Dalam tradisi Islam, orang yang mendapat gelar Syed tersebut merupakan
keturunan langsung dari Nabi Muhammad Saw.[3]
Sejarah pendidikannya dimulai sejak ia
masih masih berumur 5 (lima) tahun, yakni ketika ia berada di Johor Baru, saat
ia tinggal bersama pamannya (saudara ayahnya) yang bernama Encik Ahmad.
Kemudian selanjutnya ia ikut dan dididik oleh Ibu Azizah, sampai pecahnya
perang dunia kedua (1936-1941M). Ketika itu secara formal ia belajar di Ngee
Neng English Premary School di Johor Baru. Kemudian saat pendudukan Jepang ia
kembali ke Jawa Barat untuk belajar agama dan bahasa Arab di Madrasah
Al-Urwatul Utsqa di Sukabumi, Jawa Barat selama 4 (empat) tahun (1942-1945 M).
setelah itu pada tahun 1946 ia kembali lagi ke Johor Baru dan tinggal bersama
paman (saudara ayahnya) yang lain lagi yang bernama Engku Abdul Aziz (kala itu
menjabat sebagai Menteri Besar Johor Baru), lalu ikut dengan Datuk Onn yang
kemudian juga menjadi Menteri Besar Johor Baru yang sekaligus sebagai ketua
umum UMNO pertama.[4]
Naquib Al-Attas merupakan perwira Kadet
dalam laskar Melayu Inggris. Karena kecermalangannya ia dipilih untuk
menjautkan latihan dan studi ilmu militer di Eaton Hall, Chester Inggris dan kemudian di Royal Militery Academy Sandhurst Inggris pada tahun 1952-1955 M.

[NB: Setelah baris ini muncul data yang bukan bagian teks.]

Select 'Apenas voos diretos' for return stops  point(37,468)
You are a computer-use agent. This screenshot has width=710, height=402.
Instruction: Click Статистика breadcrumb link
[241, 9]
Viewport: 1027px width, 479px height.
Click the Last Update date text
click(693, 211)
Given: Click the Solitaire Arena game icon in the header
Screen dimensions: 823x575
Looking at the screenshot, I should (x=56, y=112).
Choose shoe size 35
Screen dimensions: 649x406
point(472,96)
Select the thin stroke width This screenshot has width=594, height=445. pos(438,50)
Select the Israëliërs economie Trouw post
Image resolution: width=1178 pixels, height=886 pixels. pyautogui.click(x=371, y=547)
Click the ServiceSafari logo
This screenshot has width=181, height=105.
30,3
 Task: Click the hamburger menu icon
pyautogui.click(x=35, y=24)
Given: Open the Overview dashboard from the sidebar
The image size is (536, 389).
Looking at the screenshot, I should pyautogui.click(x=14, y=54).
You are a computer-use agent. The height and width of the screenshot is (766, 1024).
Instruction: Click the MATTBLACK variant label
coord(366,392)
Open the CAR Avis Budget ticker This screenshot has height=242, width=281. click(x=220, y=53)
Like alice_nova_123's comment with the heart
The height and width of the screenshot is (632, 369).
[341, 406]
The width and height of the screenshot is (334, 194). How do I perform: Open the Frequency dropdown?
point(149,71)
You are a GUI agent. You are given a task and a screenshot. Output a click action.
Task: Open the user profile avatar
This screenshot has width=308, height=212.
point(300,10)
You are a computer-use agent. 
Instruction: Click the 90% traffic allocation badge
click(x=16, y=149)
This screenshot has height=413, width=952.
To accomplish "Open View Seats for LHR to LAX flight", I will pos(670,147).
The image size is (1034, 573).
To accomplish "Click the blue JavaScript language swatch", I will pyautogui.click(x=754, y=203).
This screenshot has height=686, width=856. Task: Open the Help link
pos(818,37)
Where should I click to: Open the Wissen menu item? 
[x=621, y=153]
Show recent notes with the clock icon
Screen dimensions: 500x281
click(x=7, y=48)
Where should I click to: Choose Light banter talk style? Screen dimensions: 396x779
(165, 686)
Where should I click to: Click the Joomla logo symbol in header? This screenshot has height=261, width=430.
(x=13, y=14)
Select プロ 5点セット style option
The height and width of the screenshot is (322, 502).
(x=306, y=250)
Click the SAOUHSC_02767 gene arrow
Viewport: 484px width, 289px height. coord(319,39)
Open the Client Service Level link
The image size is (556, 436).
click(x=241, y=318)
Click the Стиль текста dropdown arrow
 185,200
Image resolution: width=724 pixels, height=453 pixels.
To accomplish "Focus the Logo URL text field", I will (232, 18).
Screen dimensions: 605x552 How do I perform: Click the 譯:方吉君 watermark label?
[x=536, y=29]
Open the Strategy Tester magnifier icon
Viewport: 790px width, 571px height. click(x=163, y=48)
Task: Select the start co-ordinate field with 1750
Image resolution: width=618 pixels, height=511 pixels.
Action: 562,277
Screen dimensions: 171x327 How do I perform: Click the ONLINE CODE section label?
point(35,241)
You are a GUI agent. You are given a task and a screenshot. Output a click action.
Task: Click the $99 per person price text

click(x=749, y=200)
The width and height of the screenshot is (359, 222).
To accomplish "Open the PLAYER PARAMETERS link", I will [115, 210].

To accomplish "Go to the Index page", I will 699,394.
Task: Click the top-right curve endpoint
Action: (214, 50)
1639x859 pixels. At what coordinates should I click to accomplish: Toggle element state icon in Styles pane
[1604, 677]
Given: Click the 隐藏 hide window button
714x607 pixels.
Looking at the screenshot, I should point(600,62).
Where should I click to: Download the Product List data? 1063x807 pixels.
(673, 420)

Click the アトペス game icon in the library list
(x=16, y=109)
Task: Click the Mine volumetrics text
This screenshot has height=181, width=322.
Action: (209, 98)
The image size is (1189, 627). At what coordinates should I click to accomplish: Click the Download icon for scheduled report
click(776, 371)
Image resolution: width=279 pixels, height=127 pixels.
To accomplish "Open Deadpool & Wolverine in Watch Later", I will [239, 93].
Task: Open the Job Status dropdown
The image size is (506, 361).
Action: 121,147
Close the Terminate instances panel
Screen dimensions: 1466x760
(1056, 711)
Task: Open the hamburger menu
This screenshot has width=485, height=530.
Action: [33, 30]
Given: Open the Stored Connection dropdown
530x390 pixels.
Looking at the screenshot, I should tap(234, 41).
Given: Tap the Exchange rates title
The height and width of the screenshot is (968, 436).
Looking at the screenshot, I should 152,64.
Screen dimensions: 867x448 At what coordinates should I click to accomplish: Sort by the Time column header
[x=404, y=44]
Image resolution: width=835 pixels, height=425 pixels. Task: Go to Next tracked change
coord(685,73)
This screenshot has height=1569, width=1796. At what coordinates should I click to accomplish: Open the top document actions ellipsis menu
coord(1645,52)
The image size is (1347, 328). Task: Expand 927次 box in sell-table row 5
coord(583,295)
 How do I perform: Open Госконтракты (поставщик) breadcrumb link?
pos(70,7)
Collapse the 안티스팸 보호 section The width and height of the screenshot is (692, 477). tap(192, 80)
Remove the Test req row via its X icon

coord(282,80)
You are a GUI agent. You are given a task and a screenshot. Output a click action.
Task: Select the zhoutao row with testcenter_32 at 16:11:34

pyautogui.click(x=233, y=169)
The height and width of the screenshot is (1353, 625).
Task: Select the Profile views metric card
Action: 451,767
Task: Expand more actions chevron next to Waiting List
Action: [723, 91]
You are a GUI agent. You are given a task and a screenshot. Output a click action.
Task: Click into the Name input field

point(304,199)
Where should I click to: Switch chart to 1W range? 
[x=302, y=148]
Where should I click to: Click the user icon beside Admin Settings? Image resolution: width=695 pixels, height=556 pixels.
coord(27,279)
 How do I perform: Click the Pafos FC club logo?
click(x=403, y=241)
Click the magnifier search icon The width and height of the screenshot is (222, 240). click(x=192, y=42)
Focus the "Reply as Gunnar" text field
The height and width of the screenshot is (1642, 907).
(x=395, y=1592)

dengan pangkat terakhirnya Letnan, karena menjadi tentara bukan minatnya,
akhirnya ia keluar dan melanjutkan studi di Universitas Malaya pada tahun
1963-1964 M. Kemudian ia melanjutkan studinya di Universitas McGill Monttreal,
Canada, dimana ia mendapatkan gelar M.A. dengan nilai yang membanggakan dalam
bidang studi Islam pada tahun 1962 M. Naquib Al-Attas melalui sponsor Sir
Richard Winstert dan Sir Monimer Wheler dari British Academy, melanjutkan studi
pada progam Pasca Sarjana di University of London pada tahun 1963-1964 M dan ia
meraih gelar Ph.D. dengan predikat cumlaude
dalam bidang filsafat islam dan kesusastraan Melayu Islam pada tahun 1965 M.[5]
Memasuki tahapan pengabdian kepada
Islam, Al-Attas memulai dengan jabatan di jurusan Kajian Melayu pada
Universitas Malaya. Hal ini dilaksanakan pada tahun 1966-1970. Di sini dia
menekankan arti pentingnya kajian Melayu. Sebab mengkaji sejarah Melayu dengan
sendirinya juga mendalami proses islamisasi di Indonesia dan Malaysia.
Karya-karya pujangga Melayu banyak yang berisi ajaran-ajaran Islam dan
kebanyakan yang dibicarakan adalah ajaran-ajaran Islam terutama tasawuf.[6]
Kepakaran Al-Attas dalam berbagai ilmu
seperti filsafat, sejarah dan sastra sudah diakui dikalangan internasional.
Pada tahun 1970 M ia dilantik oleh para filosof Amerika sebagai Internasional Member of the Amerika
Philosophical Association. Ia juga pernah diundang mengisi cerama di Temple
University, Philadelpia, Amerika Serikat dengan topic Islam in Sounthest Asia: Rasionality Versus Iconography (1971) dan
Institut Vostokovedunia, Moskow, Rusia dengan topic The Role Islam in
History dan Culture of the Malays (1971). Ia juga menjadi pimpinan panel
bagian Islam di Asia Tenggara dalam XXIX Conggres International Des
Orientalistis, Paris (1973). Ia juga rajin menghadiri kongres seminar
internasional sebagai ahli panel mengenai Islam, filsafat dan kebudayaan (al-tamaddun)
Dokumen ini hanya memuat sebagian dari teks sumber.